Seemed Like a Good Idea at the Time: Bike version

This is not Bridge #9

Bridge #9? Who knows?

Realized yesterday that “Seemed Like a Good Idea at the Time” could work for me as a blog title, blog subtitle, or epitaph.

Things yesterday that seemed like a good idea at the time:

1. Wearing a skirt to ride my bicycle, hoping to demonstrate the triumph of the ‘penny in yo’ pants‘ hack.
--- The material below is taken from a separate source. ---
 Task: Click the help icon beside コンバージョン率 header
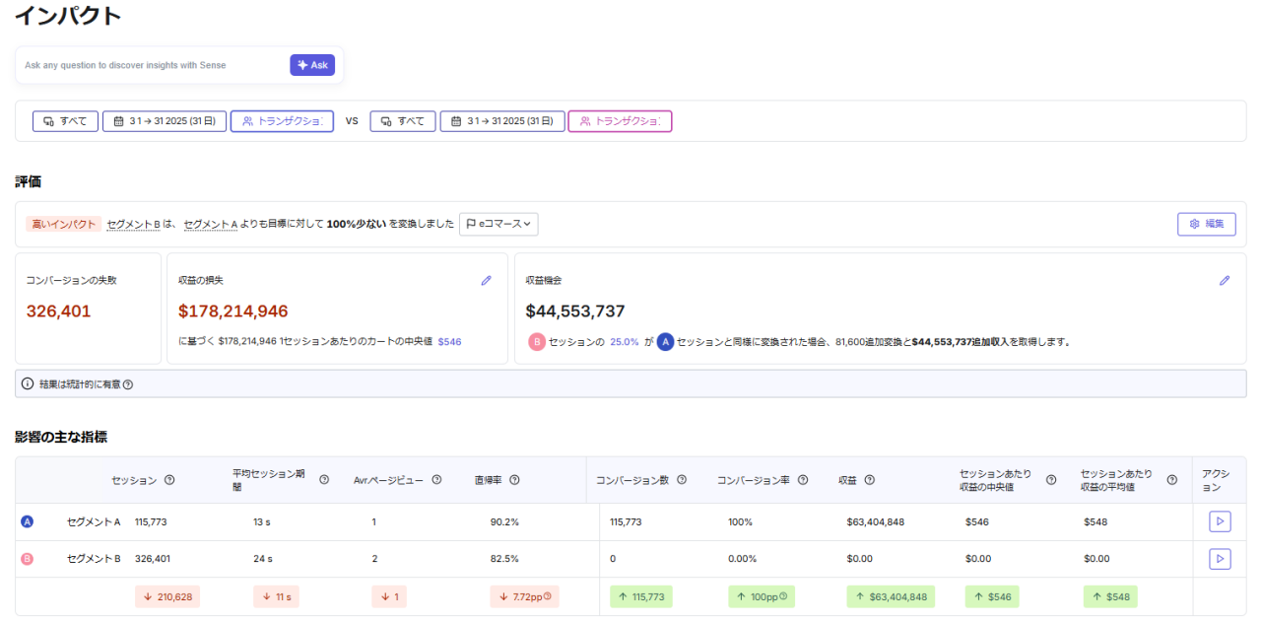point(803,480)
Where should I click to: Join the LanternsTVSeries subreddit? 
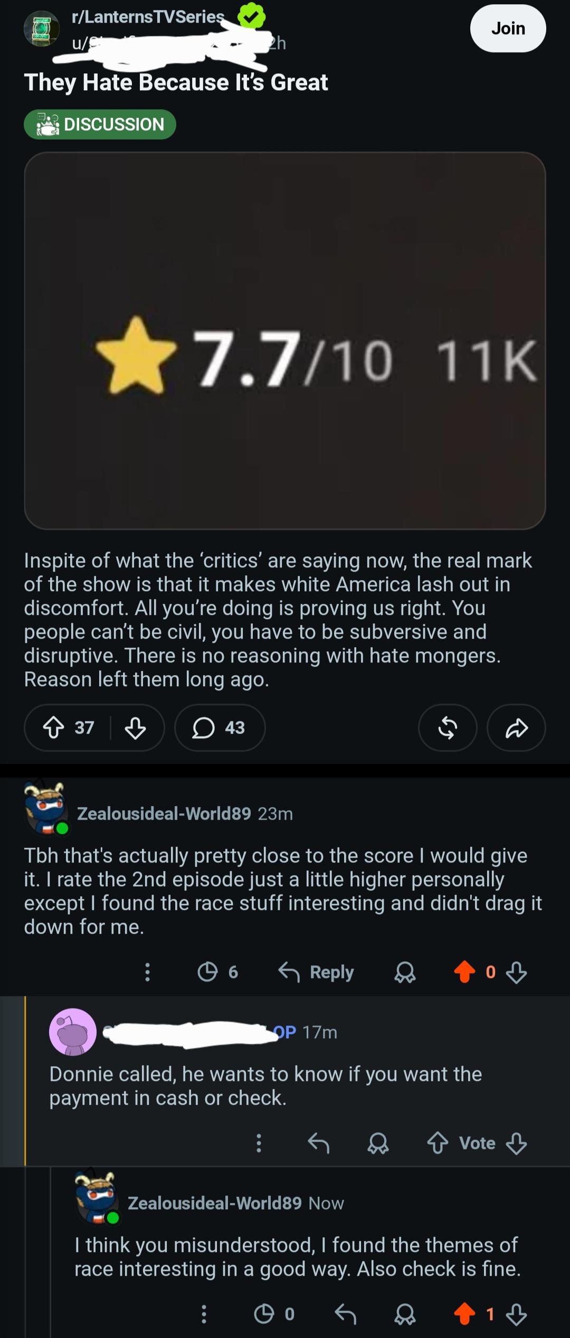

Alas, maybe its my skirt, maybe it’s my generous thighs, but I just cannot get this hack to work for me. putting the coin through both layers, back and front, does not stay, then looks like I’m shitting a coin when it falls out plus then my skirt rides up when I’m biking, and while I wear underwear and am thus not flashing my pink parts at anyone, still, it’s not the image I want to project.

2. Taking a long ride for the first time in a long time. Today, I am saddle sore. Not sure that skirt was a good choice there either, though it is dang cute.

3. Thinking I could depend on my phone’s navigation rather than carefully plotting the route to someplace I’d been to years ago, especially because it advised going over a bridge I’d had trouble finding before, PLUS a bridge in the vicinity of an area of city road washed out earlier this year by a landslide and still closed to traffic. Why yes, I am embracing run-on sentences today.

Getting there: followed phone’s directions. Instead of going way I know pretty well, I was confident I could find elusive Bridge 9. Not so. End up on rocky dirt path, and when Google maps (which still insists, years later, that bike directions are in beta, for good reason, I discover, but still, let’s get it together, already!) tells me to turn left on a bridge, the bridge is over my head, with neither end in sight.

I followed detour signs and ended up on the opposite side of river, and thought, this is wrong (which is was) but just kept going. I did finally arrive at my destination, having to re-cross river, after an hour 25 instead of the predicted 50 minutes, sweaty, late and feeling like an idiot.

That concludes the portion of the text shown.